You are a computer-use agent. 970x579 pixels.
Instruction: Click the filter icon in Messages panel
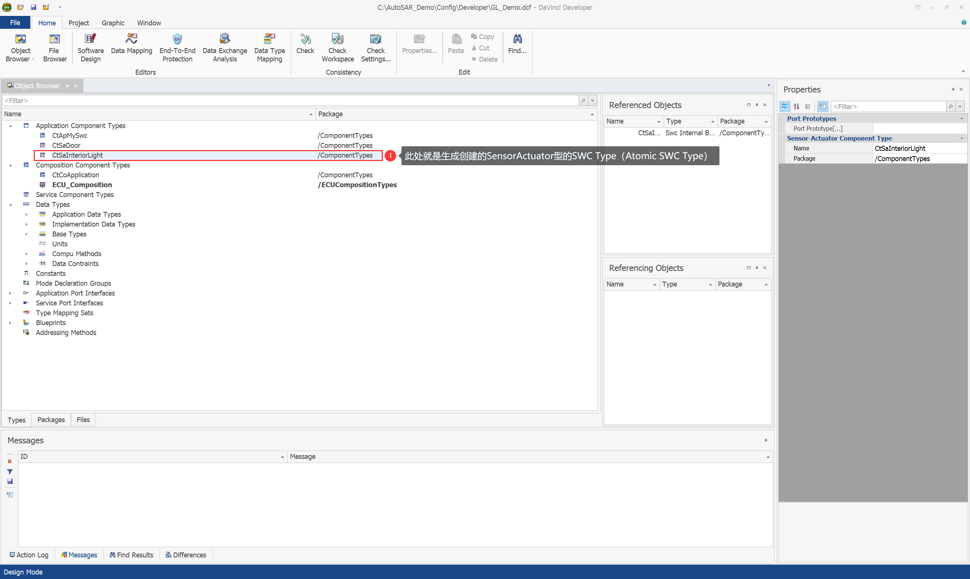pyautogui.click(x=10, y=471)
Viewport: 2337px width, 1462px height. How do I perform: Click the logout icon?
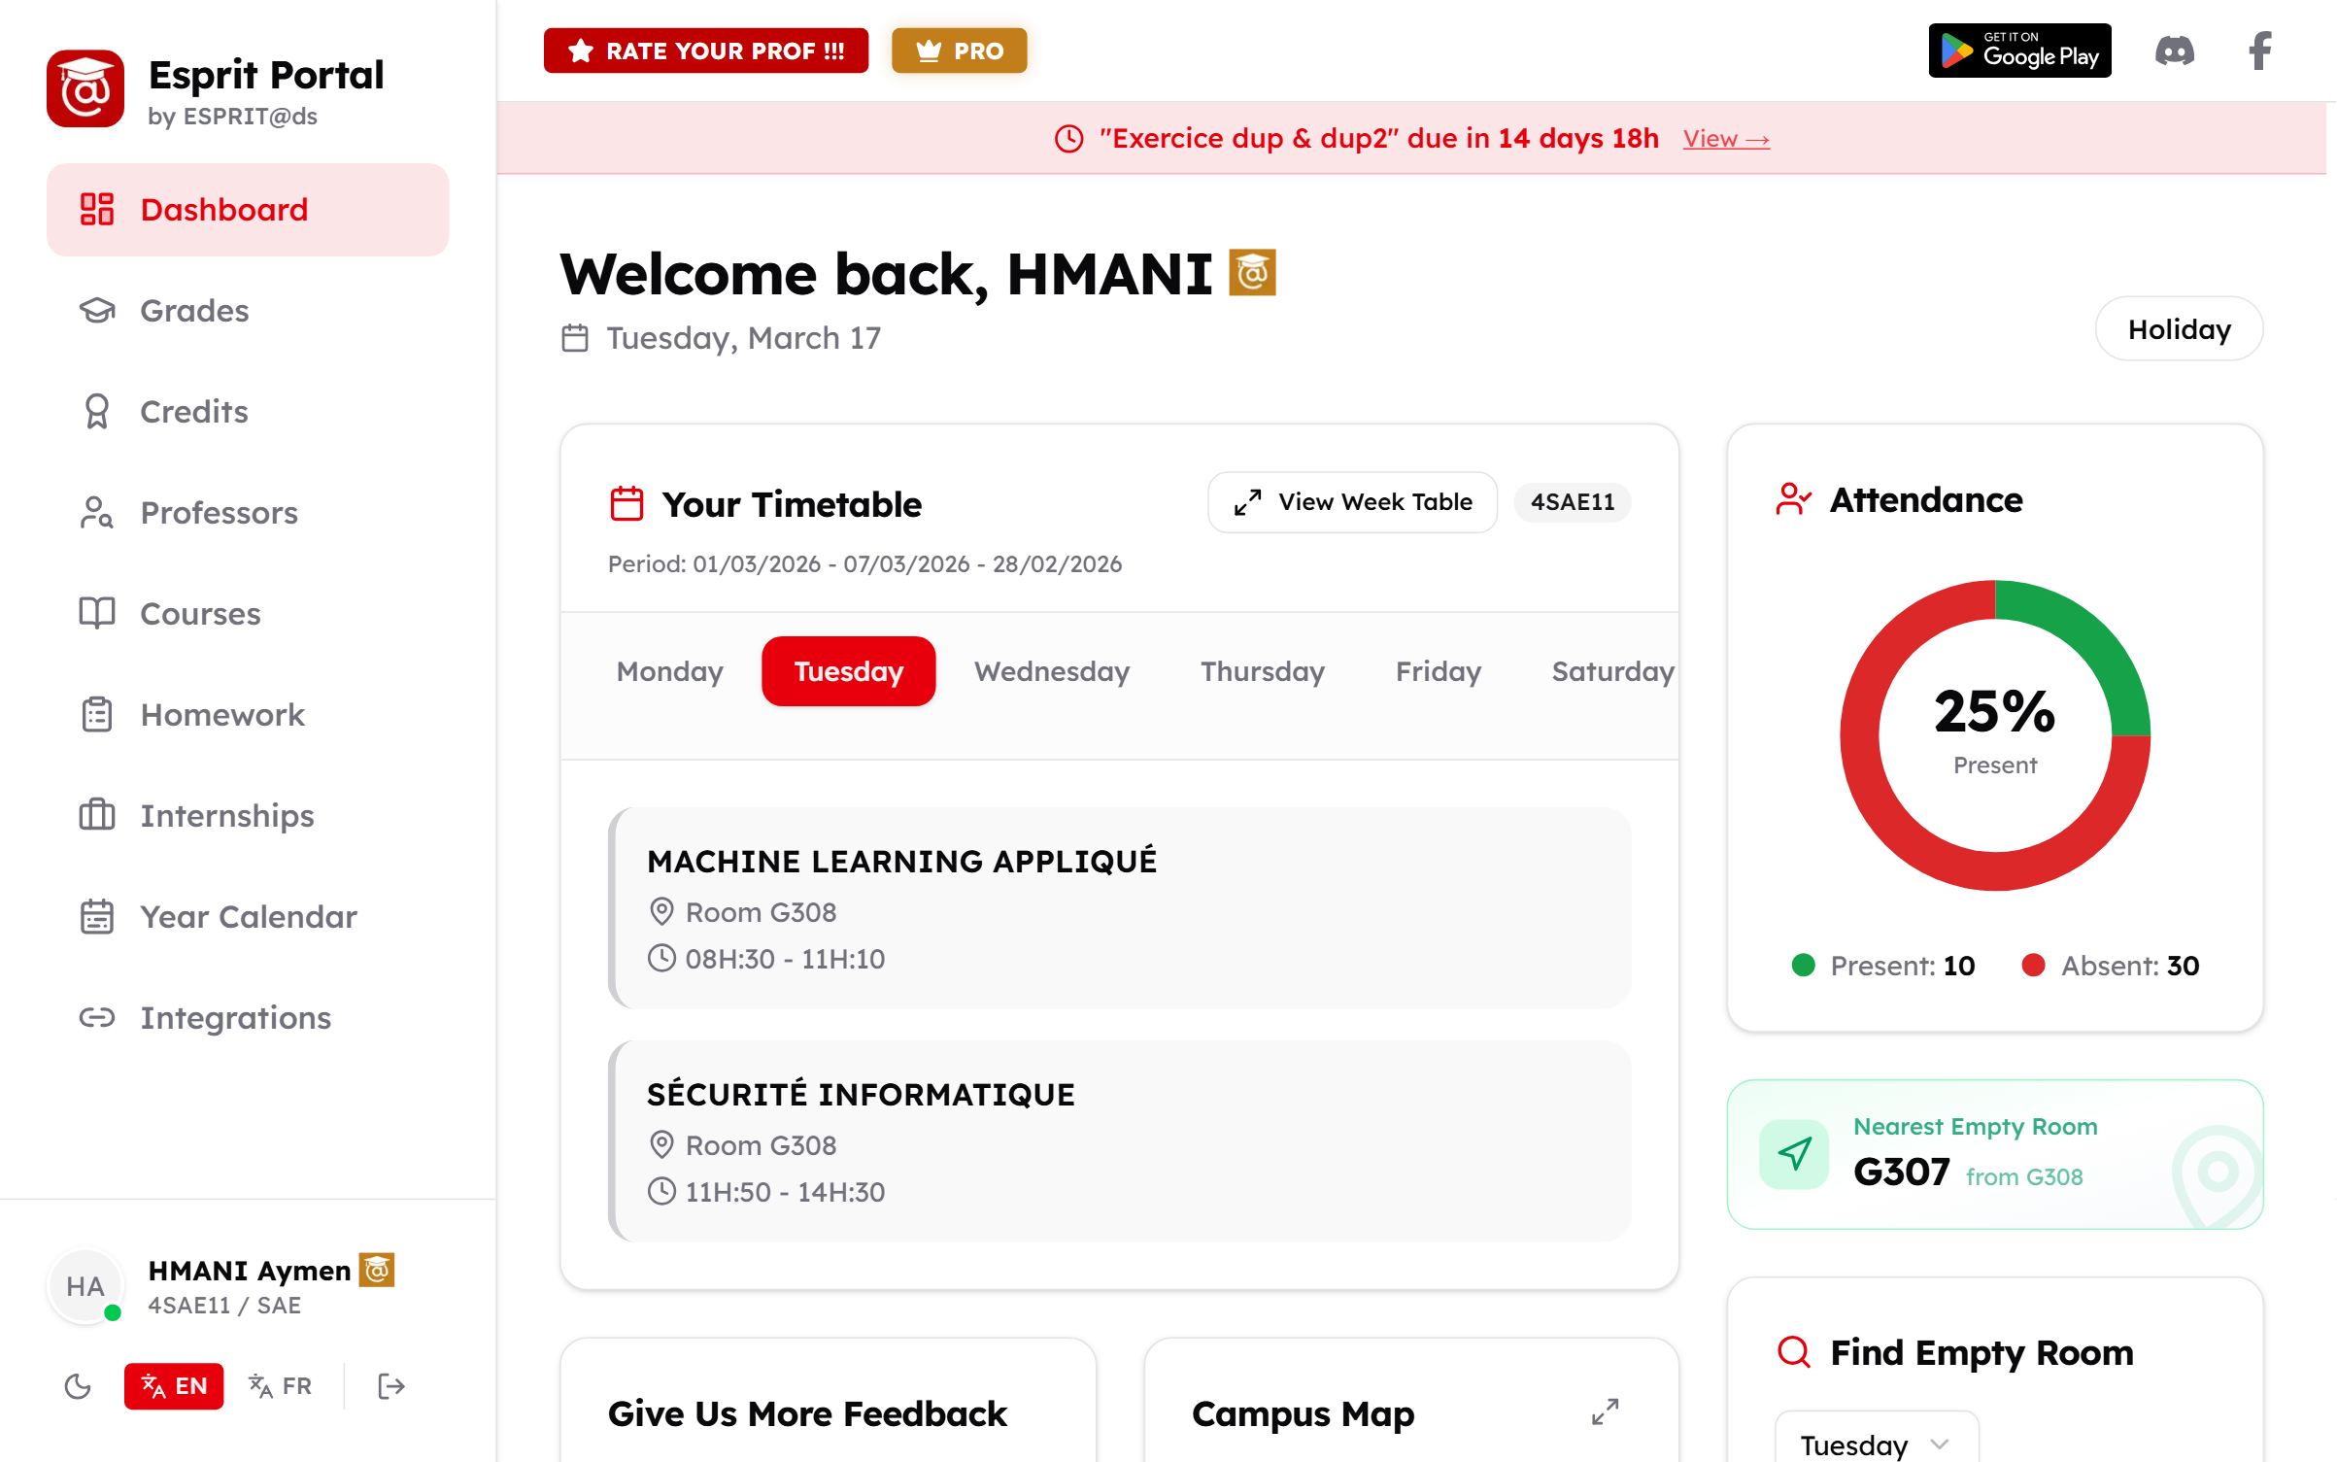tap(390, 1386)
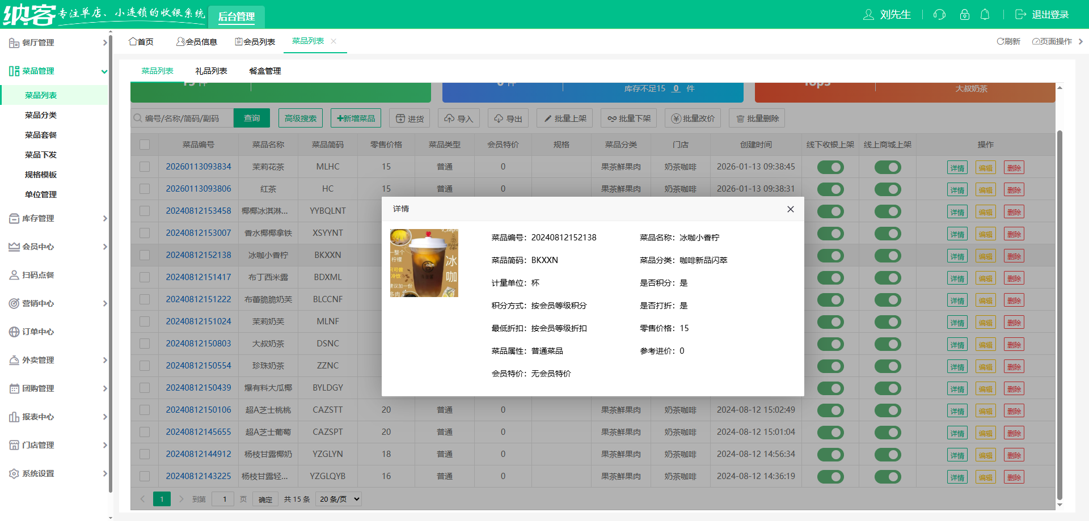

..............................

- What you will do:
A word-for-word copy of all the data, without pictures, is the expected output.

- Output below:
You are a computer-use agent. 970x579 pixels.
Instruction: Click the filter icon in Messages panel
pyautogui.click(x=10, y=471)
Viewport: 2337px width, 1462px height. How do I perform: Click the logout icon?
tap(390, 1386)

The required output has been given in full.